Kushal Das, for his great blog post, Building command line tools in Python with click
License
Copyright 2017 Jonathan Wilson
Permission is hereby granted, free of charge, to any person obtaining a copy of this software and associated documentation files (the "Software"), to deal in the Software without restriction, including without limitation the rights to use, copy, modify, merge, publish, distribute, sublicense, and/or sell copies of the Software, and to permit persons to whom the Software is furnished to do so, subject to the following conditions:
The above copyright notice and this permission notice shall be included in all copies or substantial portions of the Software.

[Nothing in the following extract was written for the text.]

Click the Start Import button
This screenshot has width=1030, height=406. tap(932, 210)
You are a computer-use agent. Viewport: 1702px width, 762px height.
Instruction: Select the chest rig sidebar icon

THE SOFTWARE IS PROVIDED "AS IS", WITHOUT WARRANTY OF ANY KIND, EXPRESS OR IMPLIED, INCLUDING BUT NOT LIMITED TO THE WARRANTIES OF MERCHANTABILITY, FITNESS FOR A PARTICULAR PURPOSE AND NONINFRINGEMENT. IN NO EVENT SHALL THE AUTHORS OR COPYRIGHT HOLDERS BE LIABLE FOR ANY CLAIM, DAMAGES OR OTHER LIABILITY, WHETHER IN AN ACTION OF CONTRACT, TORT OR OTHERWISE, ARISING FROM, OUT OF OR IN CONNECTION WITH THE SOFTWARE OR THE USE OR OTHER DEALINGS IN THE SOFTWARE.